It had been tempting to let the kiss go as far as she wanted; take his hand, shift it to her breast, make it clear she expected his presence in a bed or against a horizontal (or even vertical) surface as soon as possible, but they had twenty-four years to fill. Near enough to a lifetime in the fractured love story they shared. She could wait, just this once.
"You ordered oysters," she said when the first course arrived. "Why, Benjamin, are you trying to seduce me?"
He dripped mignonette onto the oyster, tipped it into his mouth, swallowed. "In all the times we've met, I've never once known you to need an aphrodisiac," he said. "Besides, that's mostly legend.

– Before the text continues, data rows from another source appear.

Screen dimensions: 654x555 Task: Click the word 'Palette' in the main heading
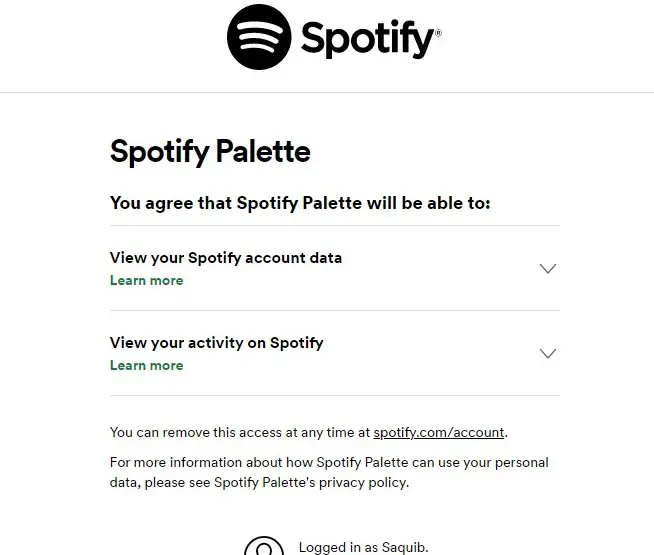tap(263, 151)
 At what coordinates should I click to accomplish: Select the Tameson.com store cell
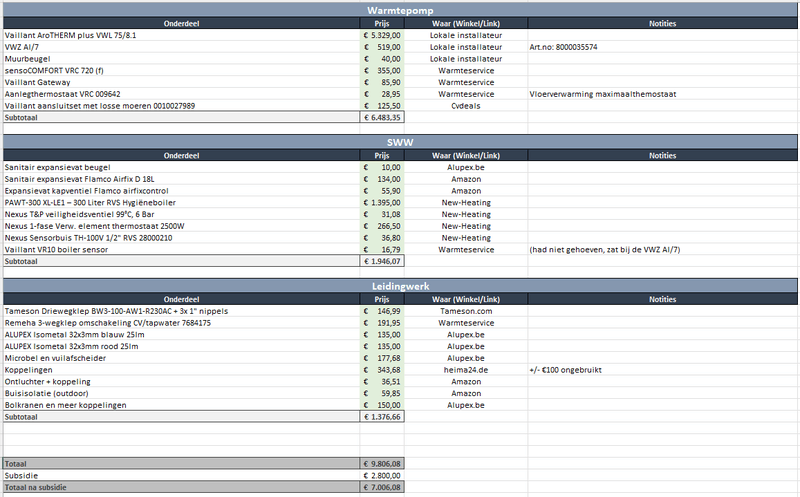tap(466, 311)
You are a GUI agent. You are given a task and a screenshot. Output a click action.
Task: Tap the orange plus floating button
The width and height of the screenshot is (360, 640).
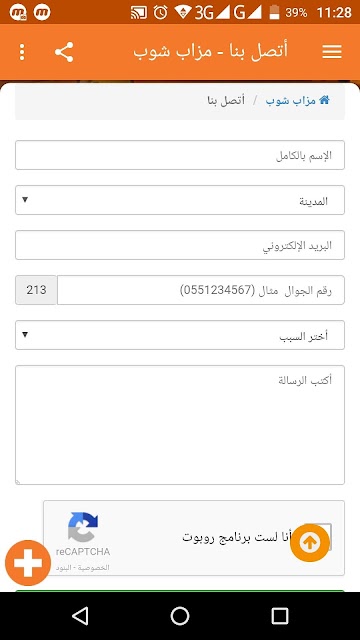tap(28, 563)
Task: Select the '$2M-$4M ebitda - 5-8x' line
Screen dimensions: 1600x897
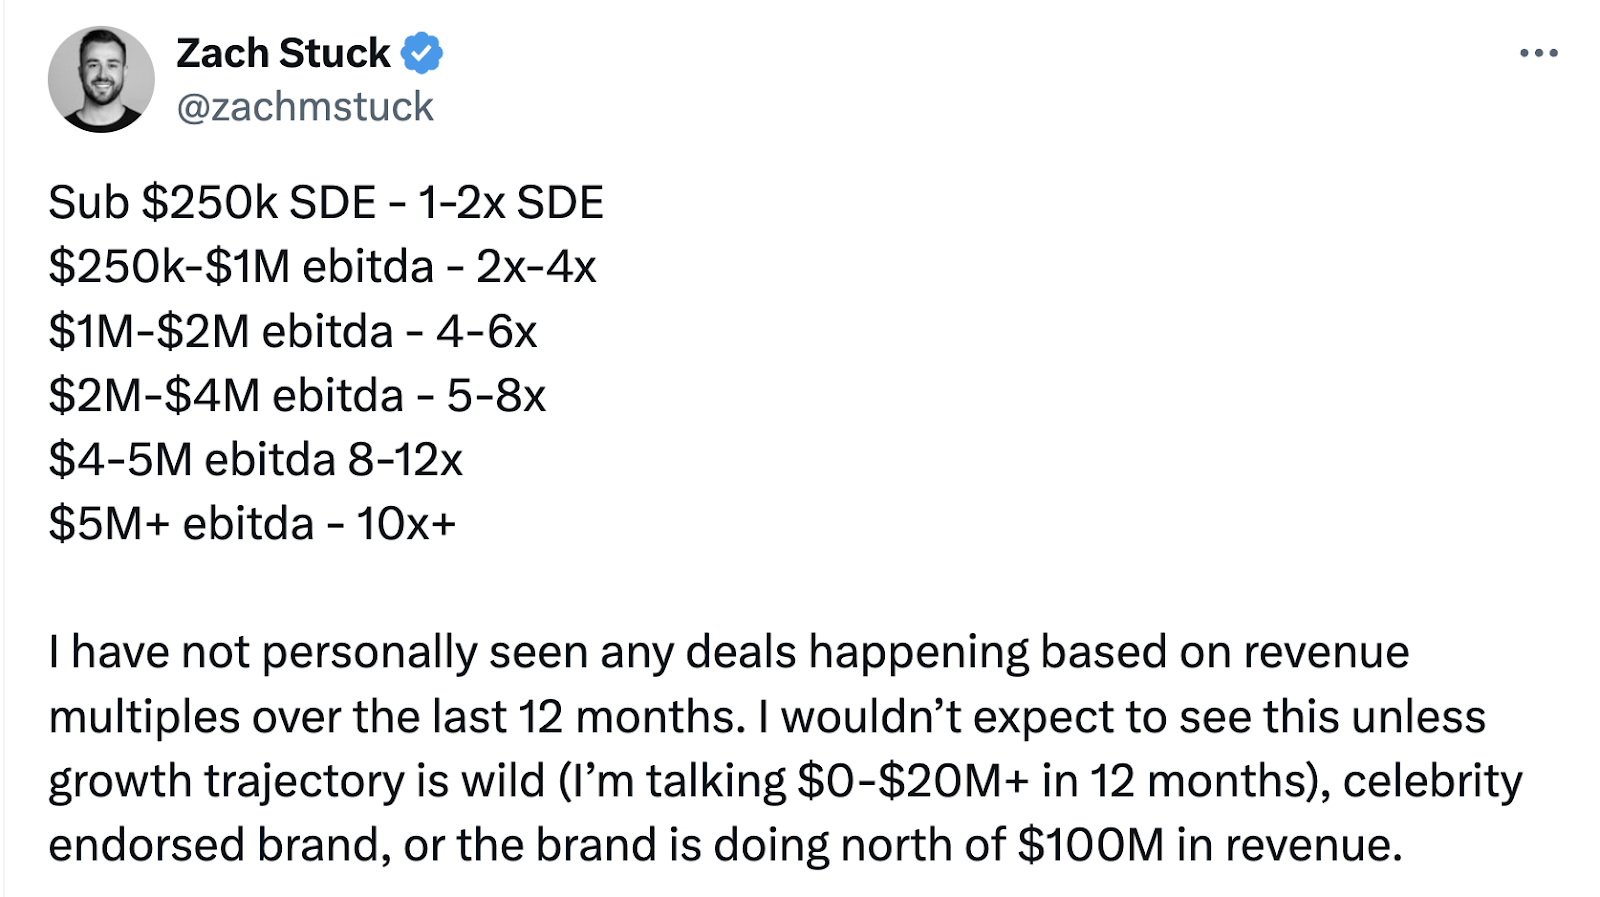Action: (x=297, y=395)
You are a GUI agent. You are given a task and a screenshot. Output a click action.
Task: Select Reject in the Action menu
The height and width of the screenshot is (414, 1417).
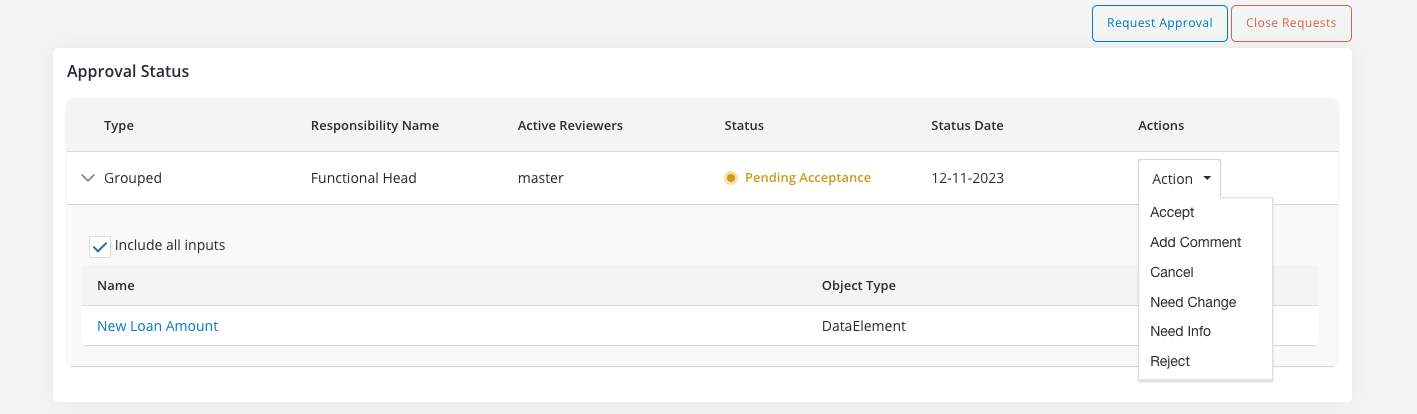click(1170, 361)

No one's ever proven anything conclusively, although Casanova swore they worked." A squeeze of lemon; another oyster. "I lost a chicken to him with the most ridiculous bet, but quite honestly, I think he cheated."
Oyster and shallot slid down River's throat, all brine and vinegar. She shifted her hand to the Doctor's knee. "Tell me more," she said. "Tell me everything."
* * *
Twenty-four years easily fits into a small canvas duffel. She's always been a light packer, and if it really comes down to it, there's literally only one possession she'll never part with, and it only requires a sufficiently large pocket. So the diary is in her coat and the sonic is snug beside it and a few favourite articles of clothing, books, and data chips are in the bag, the chips storing photos of him she'd sneaked when he wasn't looking, or had pretended not to be looking.
Even without the chips, she holds so much of him in her memory now. The burr in his voice; the roots he'd never let her dye; the sharpness when they squabbled over who flew the TARDIS best; the tremble in his fingertips when they passed across her skin. She supposes that even if she did lose the diary through some horrifying accident or theft, she could survive on memory alone. She wouldn't have the written details, but no one can take his touch from her.
* * *
As spectacular as the restaurant's cuisine had been, River had made sure to eat lightly. Too full, and all she'd be able to do would be sit there, sated and half-comatose and depressingly unable to engage in any sort of athletic activity. Besides, it wasn't as if the TARDIS couldn't store leftovers.
"Do you think we should find a place to live? Not that the TARDIS can't provide everything we need, but I wondered if you might like a little house, somewhere with a view of the towers," the Doctor had said, finger hovering over a moulded sugar box of glistening fruit jellies and chocolate twists. "What do you think this purple one is? Grape? Violet? Asterberry?" It disappeared into his mouth. "Ah, violet, definitely."
"I hadn't thought that far ahead." The twists turned out to have been filled with orange and bitter chocolate ganache. Yes, a couple of these would do nicely. "Although I don't think I've ever had a house of my own. Had a few flats here and there, and Cleo always left me my own suite and servants, but it's not the same as your own land, you know? Oh my goodness! I could have a garden! I've always wanted a garden! Not to garden in, obviously, far too much effort, but one with lilies and a little fountain. Something pretty to look at in the afternoon. Other than you, of course."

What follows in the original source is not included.